Regulation of gene transcription is the primary process by which a cell controls the appropriate expression of the multitude of genes necessary for growth and differentiation. The selective expression of genes at appropriate times is highly specialized in cells of multicellular organisms and permits the cells to perform "housekeeping" functions and respond to changes in their environment. These changes involve extracellular signals from a variety of sources such as hormones, neurotransmitters, and growth and differentiation factors.
Gene transcription is controlled by proteins termed regulators of gene transcription (RGT). RGTs act by binding to a short segment of DNA (transcription control element, TCE) located near the site of transcription initiation. Binding of an RGT to the target TCE activates transcription of the gene. RGTs contain a variety of structural motifs that, alone or in combination with one another, permit them to recognize and bind to the wide variety of TCEs.
One group of RGTs, the TFIIIA subclass of zinc-finger proteins, is characterized by an amino acid motif (a cysteine followed by two to four amino acids, a cysteine, twelve amino acids, a histidine, three to four amino acids, and a histidine) that interacts with zinc ions. The carboxyl terminus of the TFIIIA proteins has three of these "zinc finger" motifs and specifically binds to DNA fragments containing a CACCC pattern. The amino-terminal portion of the TFIIIA proteins is proline and serine-rich and can function as a transcriptional activator.

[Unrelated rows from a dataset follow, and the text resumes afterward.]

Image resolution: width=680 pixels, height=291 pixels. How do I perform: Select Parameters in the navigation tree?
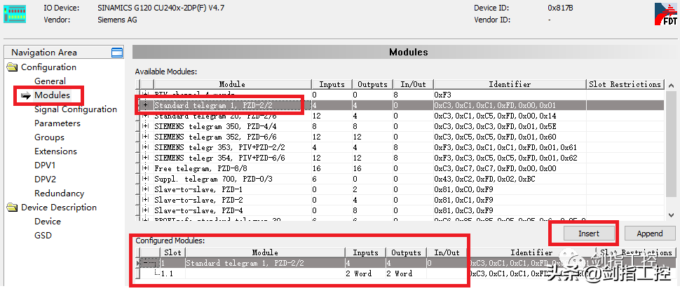pos(57,123)

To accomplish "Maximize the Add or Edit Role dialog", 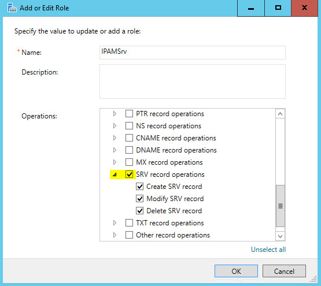I will click(x=278, y=8).
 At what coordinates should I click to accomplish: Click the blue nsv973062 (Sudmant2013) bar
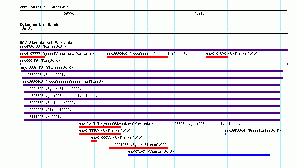(x=199, y=155)
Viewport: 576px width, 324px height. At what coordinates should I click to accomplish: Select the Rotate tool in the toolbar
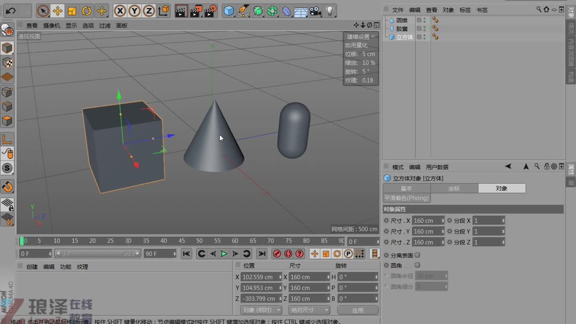click(x=87, y=11)
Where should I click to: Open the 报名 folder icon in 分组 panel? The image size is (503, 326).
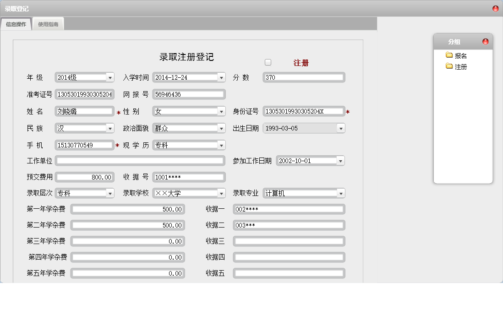(x=450, y=55)
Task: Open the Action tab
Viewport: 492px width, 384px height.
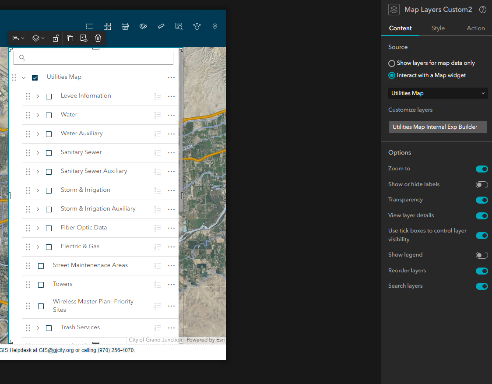Action: tap(475, 28)
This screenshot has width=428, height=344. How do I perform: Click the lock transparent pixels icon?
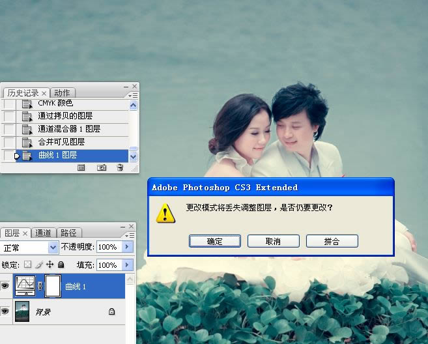pos(27,265)
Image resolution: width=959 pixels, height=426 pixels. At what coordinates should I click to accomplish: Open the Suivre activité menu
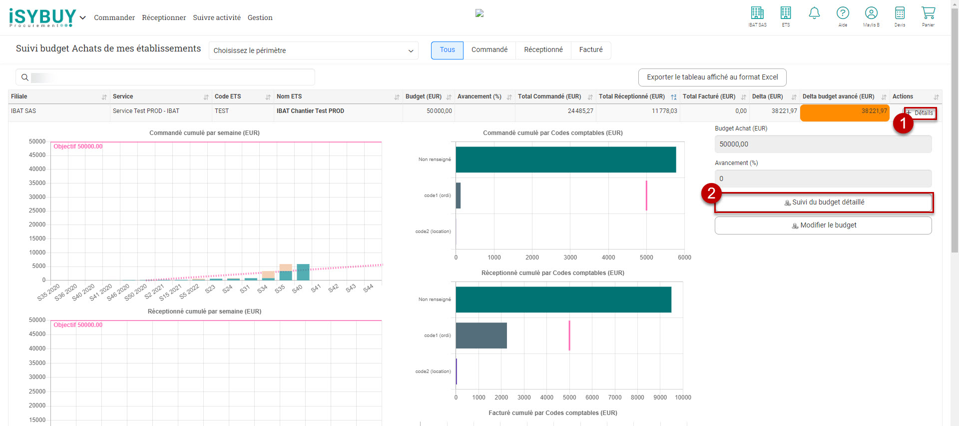(217, 18)
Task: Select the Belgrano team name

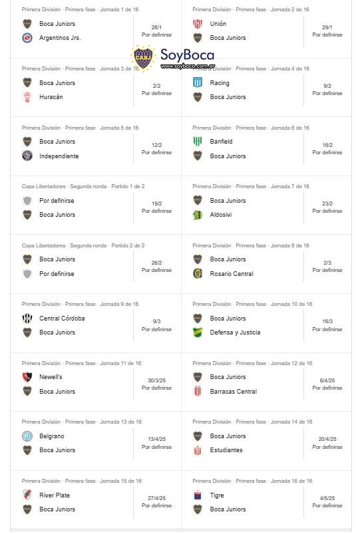Action: pyautogui.click(x=52, y=436)
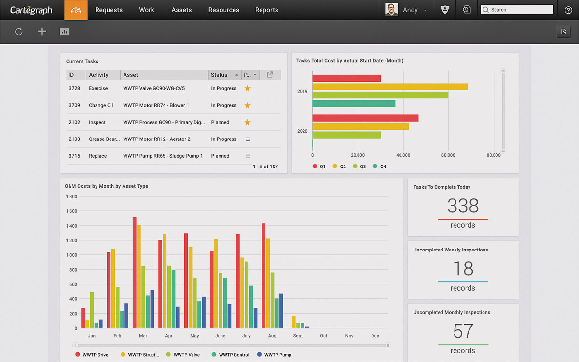Click the refresh dashboard icon
This screenshot has width=579, height=362.
19,32
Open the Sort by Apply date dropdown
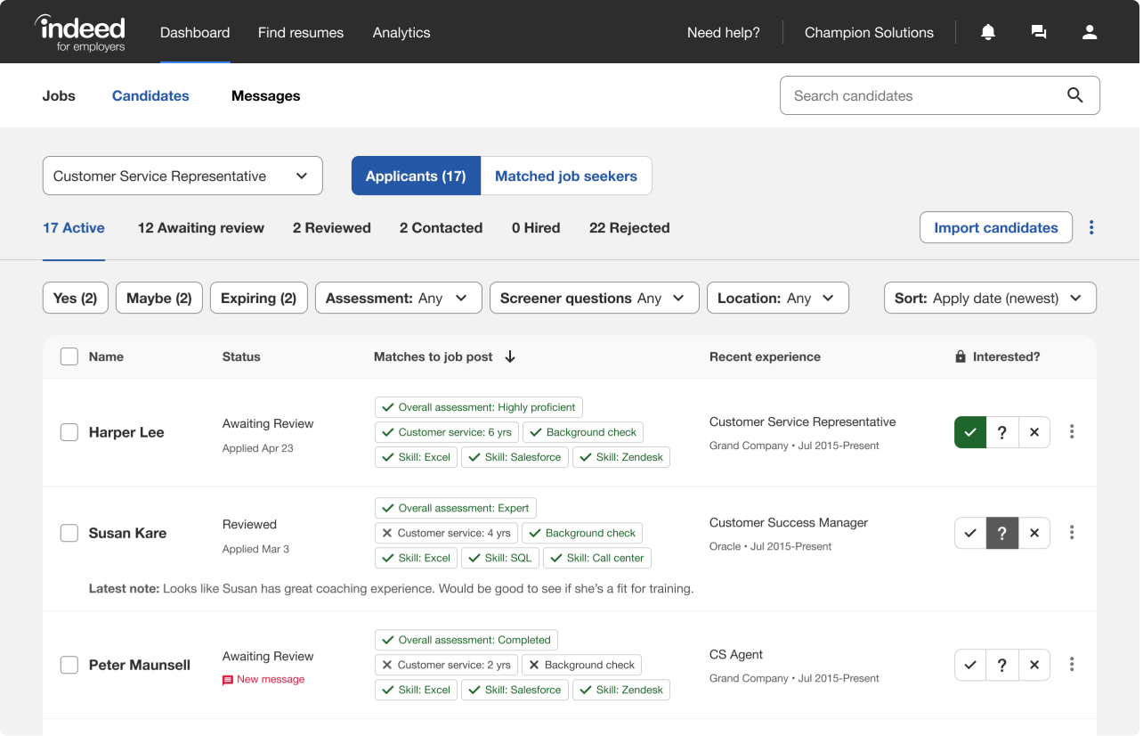1143x736 pixels. [989, 298]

TFIIIA proteins are often important for the proper differentiation of tissues in which they are expressed. For example, the erythroid Kruppel-like factor (EKLF) is a TFIIIA subclass zinc-finger protein that is expressed in erythroid cells and regulates the B-globin gene. Loss of functional EKLF in mice results in lethal anemia since B-globin is not synthesized (Perkins A. C. et al (1995) Nature 375: 318-322). Another member of this class of proteins, WT-1, is expressed during embryogenesis in the kidney and genital tissues (Pritchard-Jones K. et al. (1990) Nature 346: 194-197). In mice loss of functional WT-1 protein results in failure of the kidney and gonads to form (Kreidberg J. A. et al. (1993) Cell 74:679-691). Mouse BKLF has also been characterized as a erythroid Kruppel-like transcription factor (GI 1244515).
Discovery of proteins related to mouse BKLF and the polynucleotides encoding them satisfies a need in the art by providing new compositions useful in diagnosis, prevention, and treatment of cancer, arthritis, and developmental disorders.